MISO Officials Explain 2022/23 Capacity Auction Mechanics

MISO officials this week answered questions about the more confusing aspects of the Midwestern shortfall and expensive prices in last week’s capacity auction while stakeholders asked for more supply data from before the auction.

The RTO’s 2022/23 Planning Resource Auction (PRA) resulted in the Midwestern zones, 1 to 7, being deficient by 1.2 GW of their collective planning reserve margin requirements and clearing at the $236.66/MW-day cost of new entry (CONE). (See MISO’s 2022/23 Capacity Auction Lays Bare Shortfalls in Midwest.) However, on the zonal level, only zones 4 to 7 — which include parts of Illinois, Lower Michigan, Indiana, Missouri and western Kentucky — couldn’t meet their local clearing requirements, and they couldn’t find extra supply from the other Midwestern zones.

MISO’s transfer limits between its subregions also kept the Midwest from accessing additional supply from the South that could have counteracted the regional capacity shortage.
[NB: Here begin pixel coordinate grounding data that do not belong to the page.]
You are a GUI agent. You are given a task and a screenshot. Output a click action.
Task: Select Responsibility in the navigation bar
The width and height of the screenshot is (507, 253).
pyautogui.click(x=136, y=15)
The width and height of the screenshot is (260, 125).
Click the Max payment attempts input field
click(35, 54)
Eric Thoms, MISO senior manager of resource adequacy operations, said the RTO’s auction clearing engine uses subregional resource zones and includes the marginal cost of a binding subregional flow limit in prices. In the case of this year’s auction, the South-to-North transmission limit bound. MISO used a 1,900-MW South-to-North limit and a 3,000-MW North-to-South transfer limit in the auction. The RTO begins with the usual 3,000-MW southbound and 2,500-MW northbound limits and subtracts firm service contracts to arrive at the transfer limits used in the auction.
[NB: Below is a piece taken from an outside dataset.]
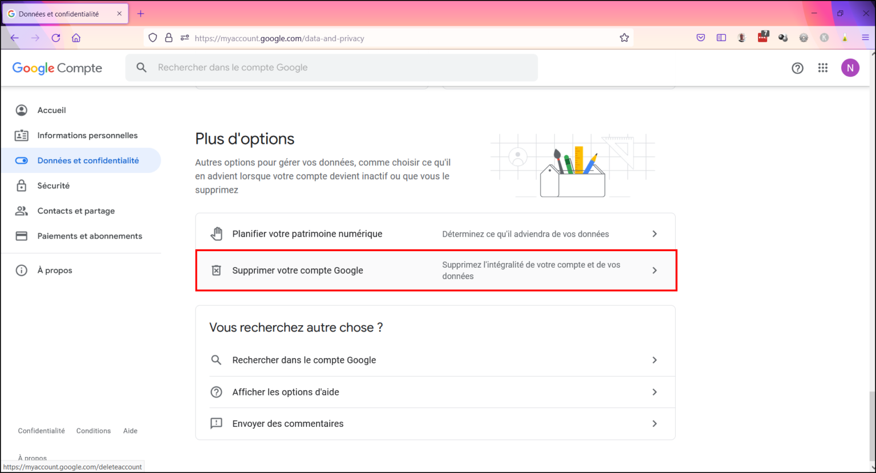Image resolution: width=876 pixels, height=473 pixels.
Task: Click the Conditions link
Action: coord(94,430)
MISO also used Zone 3’s $236.66/MW-day CONE to price the entire Midwest because it is the cheapest of the CONE prices, and the auction is designed to apply the lowest CONE when an entire region is short. The CONE values differ by zone because the cost of building new generation varies regionally.

“The objective of the multi-zone optimization methodology is to minimize the overall costs of capacity,” Thoms explained to stakeholders in a Resource Adequacy Subcommittee teleconference Wednesday.

Stakeholders asked MISO to telegraph a better feel of supply in the weeks and months leading into the auction. They said there was a large delta between confirmed unforced capacity and what was ultimately converted into zonal resource credits. Ahead of the 2022/23 planning year, MISO anticipated a 121-GW coincident systemwide peak, with 157 GW in total installed capacity and just short of 128 GW in total unforced capacity to cover it.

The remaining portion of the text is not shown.